Since we’ve specialized in parsing videos that have a human voice, this is an important and integral ingredient. Speech is loaded with information that needs to be understood.
Converting speech into text is the first step of the journey under the hood. Text, by itself, isn’t a mathematical representation but becomes the starting point for the next step in our engine wherein we convert text into quantities that our algorithms can manipulate. This is one of the most significant research areas for us and we’ve accomplished some very remarkable milestones in what our engine can now.
One of the well-known challenges in speech-to-text is that machine-generated text is still not 100% accurate. After testing almost every major speech-to-text engine (proprietary and open) we’ve concluded that the best engines are at about 85% accuracy.
The good news for our clients is that we built Parmonic with this tolerance baked in. When we were starting we knew that there’s no perfect speech-to-text engine so our models need to be tolerant.
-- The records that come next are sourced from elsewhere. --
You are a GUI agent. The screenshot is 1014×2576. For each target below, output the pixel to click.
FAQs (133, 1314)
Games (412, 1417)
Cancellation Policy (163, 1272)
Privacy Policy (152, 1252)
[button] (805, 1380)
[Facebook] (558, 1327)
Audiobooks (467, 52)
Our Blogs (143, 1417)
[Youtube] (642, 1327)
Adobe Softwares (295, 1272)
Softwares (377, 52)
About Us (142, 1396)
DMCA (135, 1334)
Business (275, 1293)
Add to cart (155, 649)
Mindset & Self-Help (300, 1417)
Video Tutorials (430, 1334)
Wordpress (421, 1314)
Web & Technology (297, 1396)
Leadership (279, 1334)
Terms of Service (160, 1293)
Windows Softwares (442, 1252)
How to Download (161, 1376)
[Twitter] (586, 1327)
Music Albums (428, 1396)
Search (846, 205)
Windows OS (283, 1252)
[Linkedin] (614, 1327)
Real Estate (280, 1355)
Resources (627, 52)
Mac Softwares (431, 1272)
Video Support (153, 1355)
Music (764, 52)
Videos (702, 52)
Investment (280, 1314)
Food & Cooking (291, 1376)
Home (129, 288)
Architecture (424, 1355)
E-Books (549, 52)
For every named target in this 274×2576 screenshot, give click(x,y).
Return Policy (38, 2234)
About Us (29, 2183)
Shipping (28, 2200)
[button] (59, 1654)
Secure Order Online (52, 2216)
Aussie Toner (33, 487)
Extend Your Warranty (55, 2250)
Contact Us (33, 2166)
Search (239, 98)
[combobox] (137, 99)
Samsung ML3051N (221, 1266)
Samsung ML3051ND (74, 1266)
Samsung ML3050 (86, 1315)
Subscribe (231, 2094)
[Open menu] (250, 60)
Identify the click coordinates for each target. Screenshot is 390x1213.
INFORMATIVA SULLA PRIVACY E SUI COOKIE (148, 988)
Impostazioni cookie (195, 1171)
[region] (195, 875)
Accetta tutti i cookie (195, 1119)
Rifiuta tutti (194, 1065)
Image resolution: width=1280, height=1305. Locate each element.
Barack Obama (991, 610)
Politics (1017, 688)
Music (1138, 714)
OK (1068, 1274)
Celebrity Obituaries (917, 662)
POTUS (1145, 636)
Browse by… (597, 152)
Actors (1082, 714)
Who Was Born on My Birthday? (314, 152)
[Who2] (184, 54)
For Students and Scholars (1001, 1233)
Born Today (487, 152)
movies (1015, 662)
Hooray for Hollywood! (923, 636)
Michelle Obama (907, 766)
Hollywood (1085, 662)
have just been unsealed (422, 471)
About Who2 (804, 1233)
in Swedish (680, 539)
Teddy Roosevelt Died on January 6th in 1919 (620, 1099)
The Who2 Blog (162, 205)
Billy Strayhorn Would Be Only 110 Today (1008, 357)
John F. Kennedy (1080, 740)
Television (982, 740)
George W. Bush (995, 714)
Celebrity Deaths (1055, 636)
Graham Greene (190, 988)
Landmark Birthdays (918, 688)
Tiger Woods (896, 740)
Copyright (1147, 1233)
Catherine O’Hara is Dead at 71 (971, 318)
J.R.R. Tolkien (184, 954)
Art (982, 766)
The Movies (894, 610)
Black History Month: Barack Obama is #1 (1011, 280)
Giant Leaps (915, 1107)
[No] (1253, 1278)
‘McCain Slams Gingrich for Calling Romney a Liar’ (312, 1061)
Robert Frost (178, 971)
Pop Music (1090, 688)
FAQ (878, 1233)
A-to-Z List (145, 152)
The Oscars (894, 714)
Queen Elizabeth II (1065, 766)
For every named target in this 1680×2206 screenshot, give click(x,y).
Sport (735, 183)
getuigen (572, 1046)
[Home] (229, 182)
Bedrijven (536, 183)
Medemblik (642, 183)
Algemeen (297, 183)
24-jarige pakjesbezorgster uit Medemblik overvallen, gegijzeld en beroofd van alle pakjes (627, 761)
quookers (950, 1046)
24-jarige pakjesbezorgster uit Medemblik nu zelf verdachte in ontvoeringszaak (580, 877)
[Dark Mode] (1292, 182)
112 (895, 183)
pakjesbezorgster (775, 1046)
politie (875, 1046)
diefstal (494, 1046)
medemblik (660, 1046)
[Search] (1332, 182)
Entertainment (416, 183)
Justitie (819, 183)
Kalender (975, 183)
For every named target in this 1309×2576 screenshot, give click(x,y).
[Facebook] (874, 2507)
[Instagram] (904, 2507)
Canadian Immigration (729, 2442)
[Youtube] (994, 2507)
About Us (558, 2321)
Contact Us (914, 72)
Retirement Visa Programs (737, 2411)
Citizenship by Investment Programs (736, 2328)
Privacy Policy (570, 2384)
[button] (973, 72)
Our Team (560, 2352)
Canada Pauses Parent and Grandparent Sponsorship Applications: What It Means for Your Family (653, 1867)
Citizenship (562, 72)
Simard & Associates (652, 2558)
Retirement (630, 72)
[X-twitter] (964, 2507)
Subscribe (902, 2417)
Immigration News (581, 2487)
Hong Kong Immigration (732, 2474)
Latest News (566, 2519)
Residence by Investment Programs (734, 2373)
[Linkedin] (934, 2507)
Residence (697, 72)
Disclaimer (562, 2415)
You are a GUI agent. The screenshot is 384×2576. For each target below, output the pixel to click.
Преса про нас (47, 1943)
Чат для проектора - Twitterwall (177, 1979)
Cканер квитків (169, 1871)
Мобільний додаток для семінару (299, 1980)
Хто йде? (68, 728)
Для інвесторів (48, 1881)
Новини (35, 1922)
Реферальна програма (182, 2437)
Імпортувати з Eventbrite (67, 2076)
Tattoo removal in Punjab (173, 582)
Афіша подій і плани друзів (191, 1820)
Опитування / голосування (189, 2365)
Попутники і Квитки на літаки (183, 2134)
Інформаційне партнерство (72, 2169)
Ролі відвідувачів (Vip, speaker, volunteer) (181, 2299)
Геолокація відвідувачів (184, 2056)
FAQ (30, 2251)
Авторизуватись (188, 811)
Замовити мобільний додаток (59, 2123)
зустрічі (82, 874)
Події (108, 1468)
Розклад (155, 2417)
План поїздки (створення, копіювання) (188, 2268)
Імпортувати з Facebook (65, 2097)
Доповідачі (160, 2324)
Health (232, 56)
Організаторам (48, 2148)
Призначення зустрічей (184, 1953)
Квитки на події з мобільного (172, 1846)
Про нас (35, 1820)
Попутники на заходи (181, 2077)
If you’ve ever used a voice assistant (Alexa, Siri, OK Google, Cortana or others), you’ve likely experienced the gaps in speech-to-text because those engines also use the same concept to understand what you said. Interestingly, it’s not always about accents – there are many other factors that affect whether a speech-to-text engine can convert speech into text at 100% reliability. It could be background noise, ambient noise, speaker position, or even weather conditions.
Understanding speech allows our AI engine to understand some aspects of the video. There’s a lot more that happens under the hood but we’ll discuss that later.